[PATCH RFC 0/4] R600: Implement 64bit div/rem

Fri Apr 25 12:08:34 PDT 2014

Hi,

I tried added 64bit div/rem support for r600 and this is what I come up with.
The first patch is just a random cleanup in 32 bit version.
The second patch changes UDIV/UREM nodes to UDIVREM, as this does not happen automatically during type legalizing phase.
The third patch implements the basic iterative division alg
(loop unrolled version), and the last one adds some optimizations that
I could think of. I still have the original commits if you prefer to apply them
individually. The optimizations result in cca 60% fewer instructions and 40%
fewer instruction groups.

My assumption was that people should only ever use 64 integers if they intend
to use large numbers, so the additional overhead of speculative UDIVREM32
does not really matter (it's about 5% of the total instruction count).

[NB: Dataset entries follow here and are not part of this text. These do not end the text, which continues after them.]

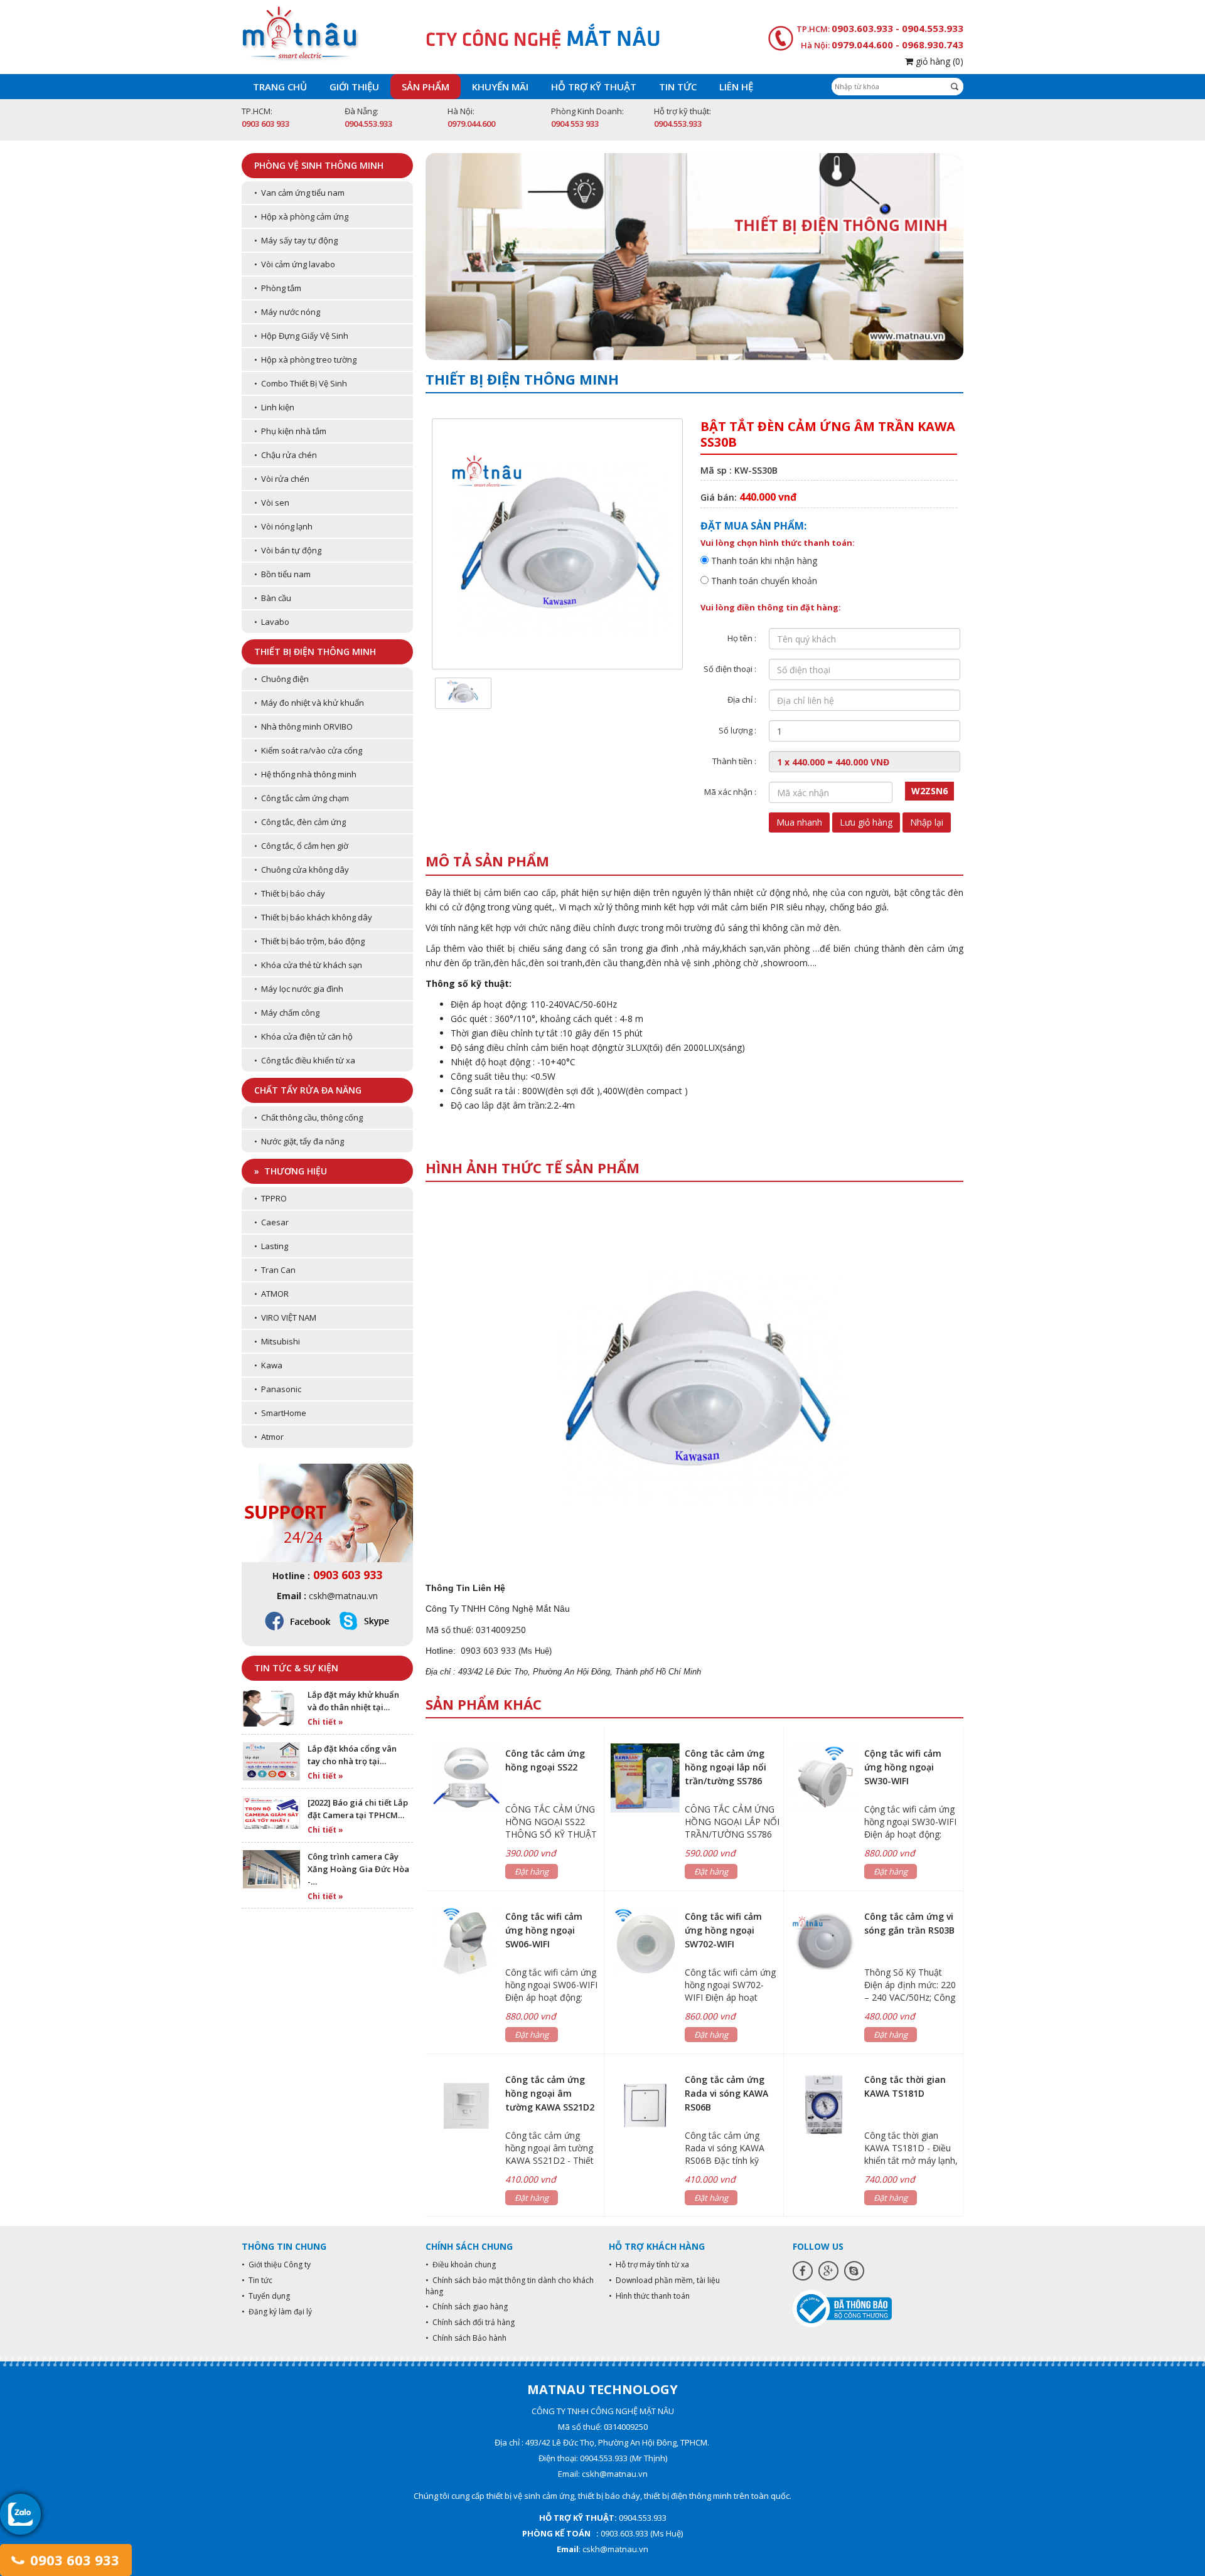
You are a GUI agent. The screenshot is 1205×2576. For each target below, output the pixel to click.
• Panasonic (277, 1389)
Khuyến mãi (500, 86)
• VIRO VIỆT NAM (285, 1317)
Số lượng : (737, 730)
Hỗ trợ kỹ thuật (593, 86)
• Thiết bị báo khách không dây (313, 917)
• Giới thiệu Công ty (276, 2264)
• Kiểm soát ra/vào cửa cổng (308, 750)
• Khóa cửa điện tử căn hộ (303, 1036)
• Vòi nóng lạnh (283, 526)
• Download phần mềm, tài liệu (664, 2280)
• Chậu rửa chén (285, 454)
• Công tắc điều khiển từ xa (304, 1060)
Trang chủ (280, 86)
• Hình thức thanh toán (649, 2296)
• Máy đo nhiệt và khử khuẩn (309, 702)
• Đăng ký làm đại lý (277, 2311)
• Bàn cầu (272, 598)
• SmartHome (280, 1412)
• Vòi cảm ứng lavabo (294, 264)
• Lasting (271, 1246)
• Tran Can (275, 1269)
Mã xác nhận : (730, 791)
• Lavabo (271, 621)
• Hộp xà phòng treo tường (305, 359)
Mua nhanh (799, 822)
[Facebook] (803, 2271)
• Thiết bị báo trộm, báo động (309, 941)
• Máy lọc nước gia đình (298, 988)
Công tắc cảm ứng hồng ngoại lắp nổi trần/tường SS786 (725, 1767)
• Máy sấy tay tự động (296, 240)
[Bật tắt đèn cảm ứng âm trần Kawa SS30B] (462, 692)
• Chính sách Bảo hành (466, 2338)
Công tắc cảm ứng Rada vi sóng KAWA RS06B (726, 2093)
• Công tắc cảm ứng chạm (301, 798)
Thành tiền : (734, 761)
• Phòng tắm (277, 288)
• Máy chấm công (286, 1012)
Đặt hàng (532, 1871)
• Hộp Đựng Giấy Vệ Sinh (301, 335)
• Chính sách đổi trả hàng (470, 2322)
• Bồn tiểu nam (282, 574)
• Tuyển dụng (266, 2296)
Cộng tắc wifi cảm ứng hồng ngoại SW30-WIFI (902, 1767)
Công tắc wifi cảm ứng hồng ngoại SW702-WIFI (723, 1930)
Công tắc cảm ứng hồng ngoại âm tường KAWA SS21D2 (549, 2093)
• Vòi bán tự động (287, 550)
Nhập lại (926, 822)
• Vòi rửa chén (281, 478)
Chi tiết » (325, 1721)
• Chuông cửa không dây (301, 869)
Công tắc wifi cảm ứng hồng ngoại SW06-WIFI (543, 1930)
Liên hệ (736, 86)
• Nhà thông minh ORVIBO (303, 726)
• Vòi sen (271, 502)
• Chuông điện (281, 678)
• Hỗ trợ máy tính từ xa (649, 2264)
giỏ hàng (938, 61)
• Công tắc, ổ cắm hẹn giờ (301, 845)
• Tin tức (257, 2280)
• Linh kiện (274, 407)
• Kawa (268, 1365)
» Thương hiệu (290, 1171)
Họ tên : (741, 638)
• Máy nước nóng (287, 311)
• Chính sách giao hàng (467, 2306)
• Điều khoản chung (461, 2264)
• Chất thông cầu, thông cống (308, 1117)
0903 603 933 (72, 2559)
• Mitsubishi (277, 1341)
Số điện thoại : (730, 668)
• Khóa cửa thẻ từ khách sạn (308, 965)
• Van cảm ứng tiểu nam (299, 192)
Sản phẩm (425, 86)
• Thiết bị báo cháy (289, 893)
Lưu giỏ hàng (866, 822)
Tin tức (678, 86)
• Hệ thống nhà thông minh (305, 774)
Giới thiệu (354, 86)
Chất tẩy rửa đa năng (308, 1090)
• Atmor (269, 1436)
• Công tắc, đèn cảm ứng (300, 822)
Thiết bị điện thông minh (315, 651)
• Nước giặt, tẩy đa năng (299, 1141)
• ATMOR (271, 1293)
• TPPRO (270, 1198)
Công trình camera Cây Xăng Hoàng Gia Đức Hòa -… (358, 1869)
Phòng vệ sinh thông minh (318, 165)
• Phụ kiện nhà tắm (290, 431)
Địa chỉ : (741, 699)
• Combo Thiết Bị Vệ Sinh (300, 383)
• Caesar (271, 1222)
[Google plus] (828, 2271)
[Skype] (854, 2271)
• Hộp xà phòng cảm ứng (301, 216)
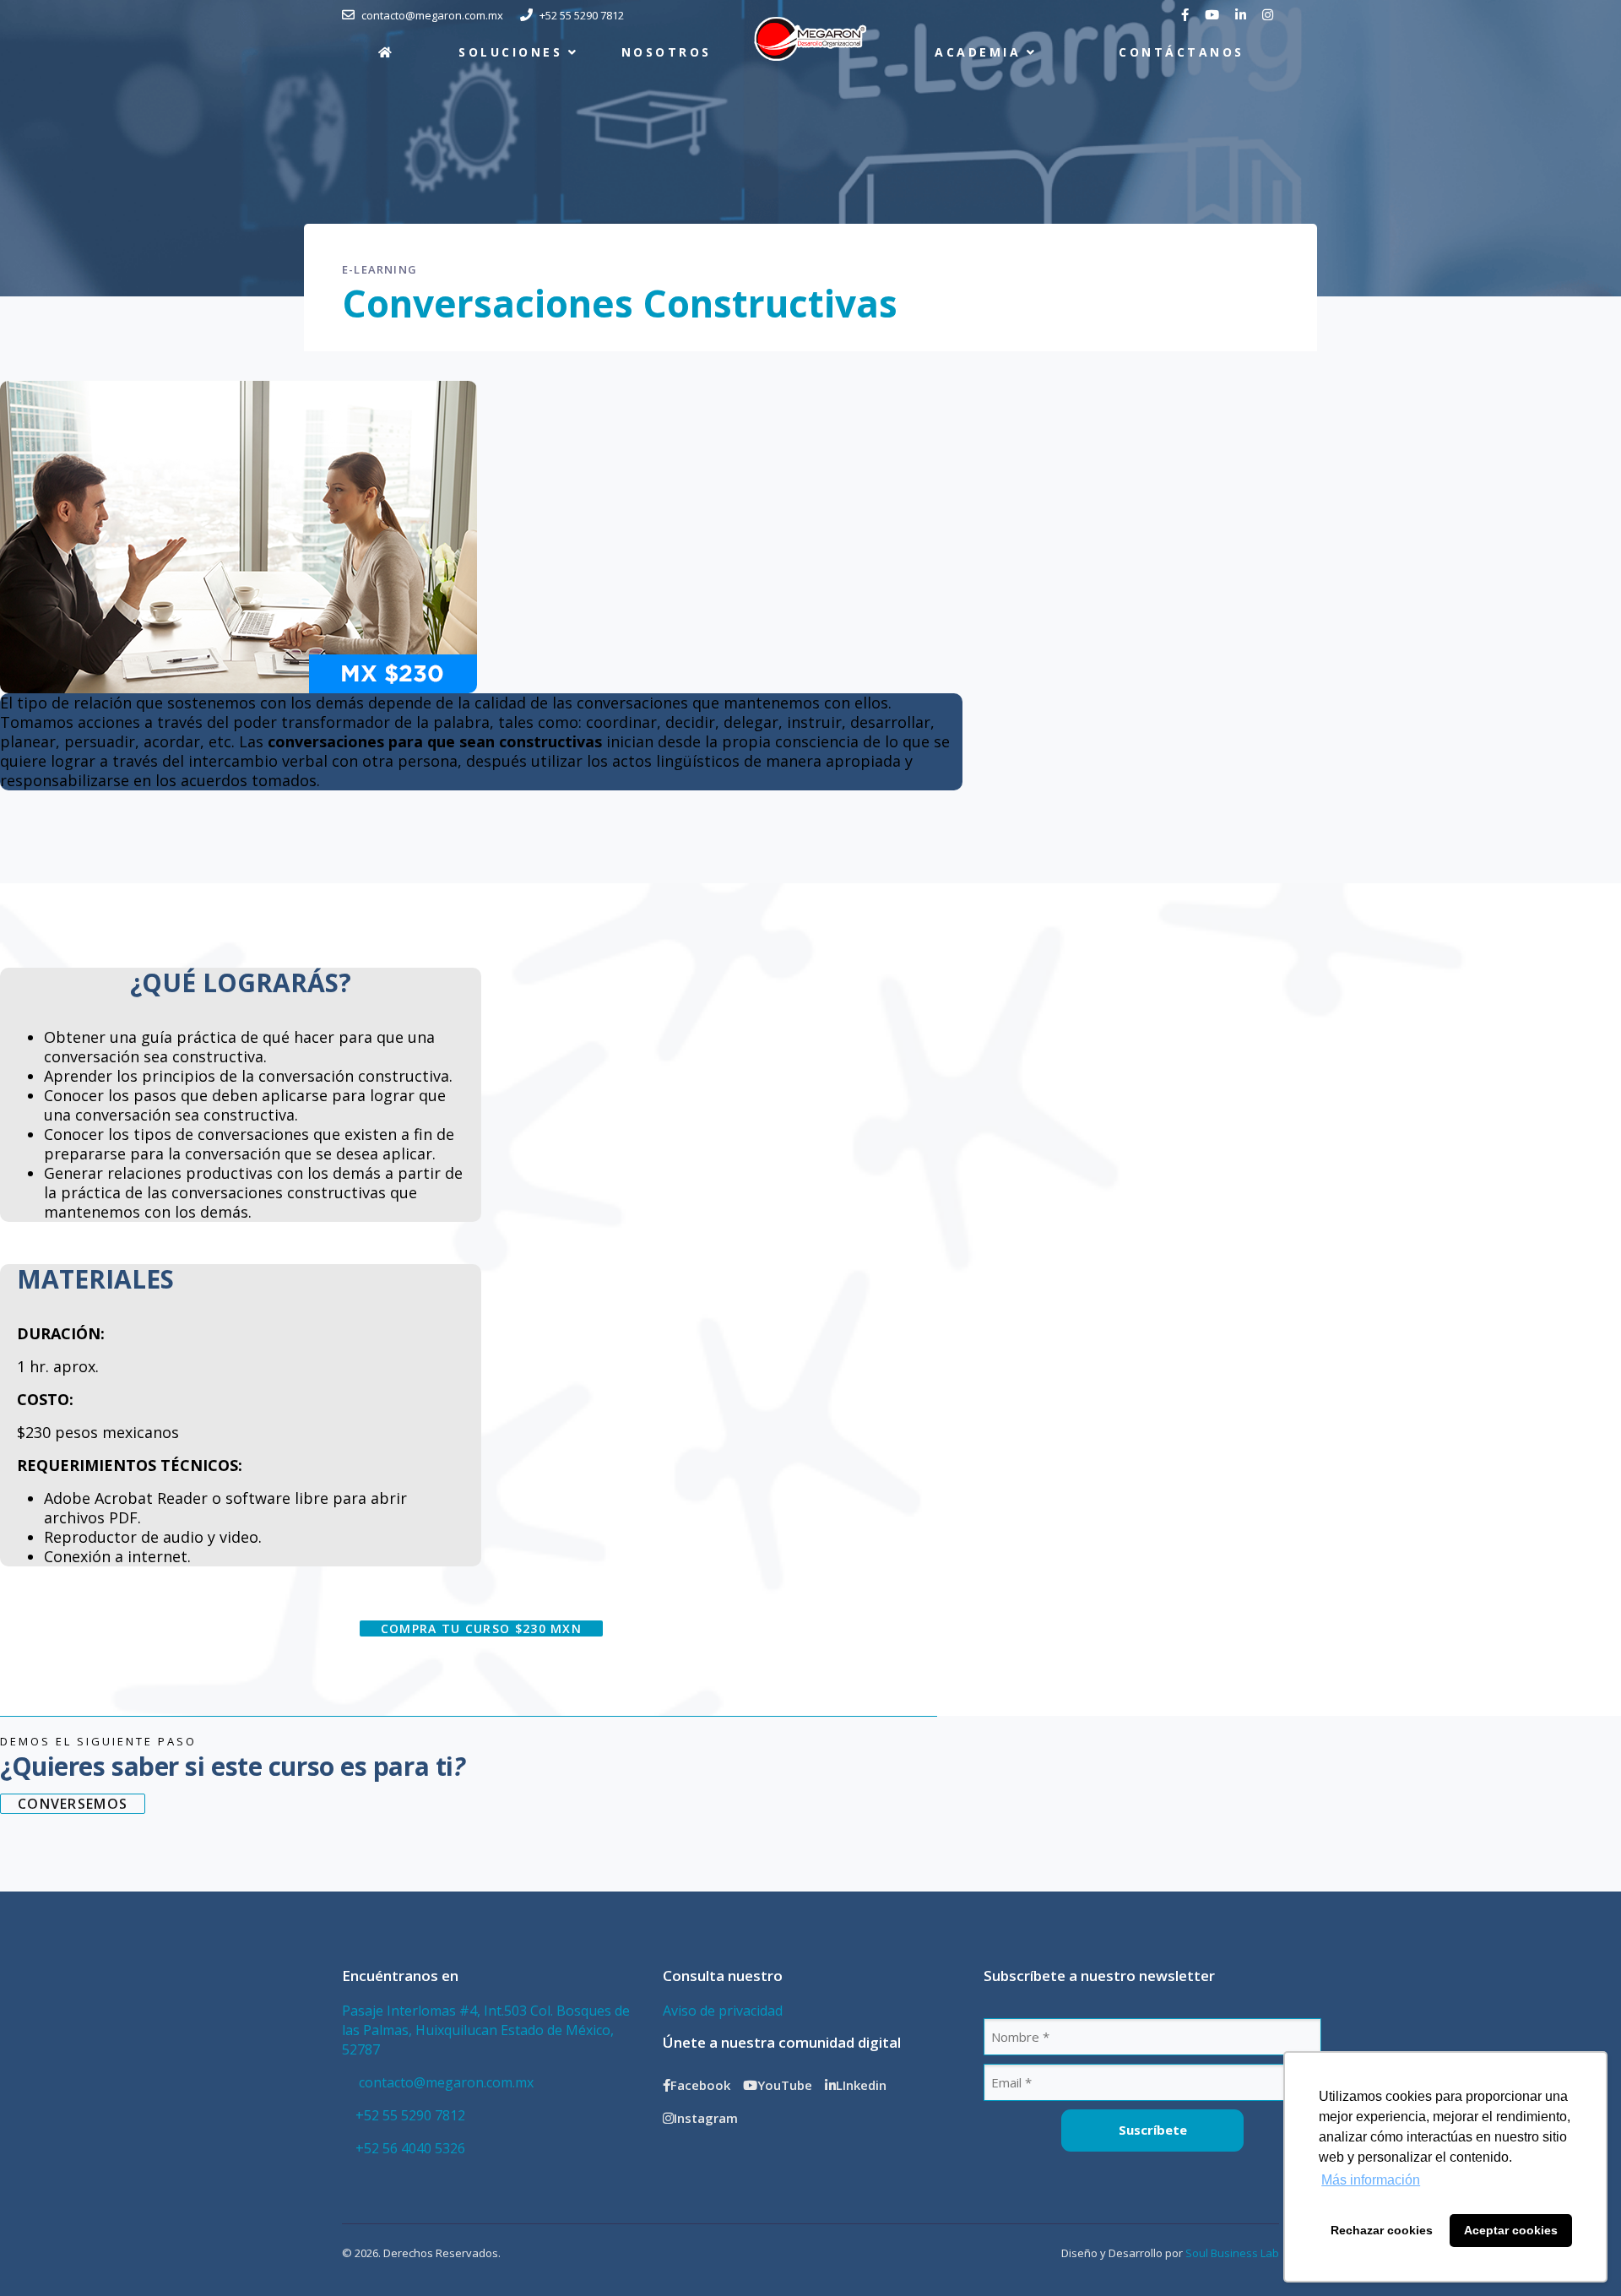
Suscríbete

A better version would have one initial runtime check and either branch to
UDVIREM-64-by-32 or UDIVREM-64-by-64 that does not do the initial
speculation (and requires the divisor to be >= 2^32). This would speed up the execution if all threads in workgroup have the same kind of divisor
(either all < 2^32 or all >= 2^32)

regards,
Jan

Jan Vesely (4):
  R600: remove unused variable
  R600: Change UDIV/UREM to UDIVREM when legalizing types
  R600: Implement iterative algorithm for udivrem
  R600: optimize the UDIVREM algorithm for 64bit operands

 lib/Target/R600/AMDGPUISelLowering.cpp | 94 +++++++++++++++++++++++++++++++++-
 1 file changed, 92 insertions(+), 2 deletions(-)

-- 
1.9.0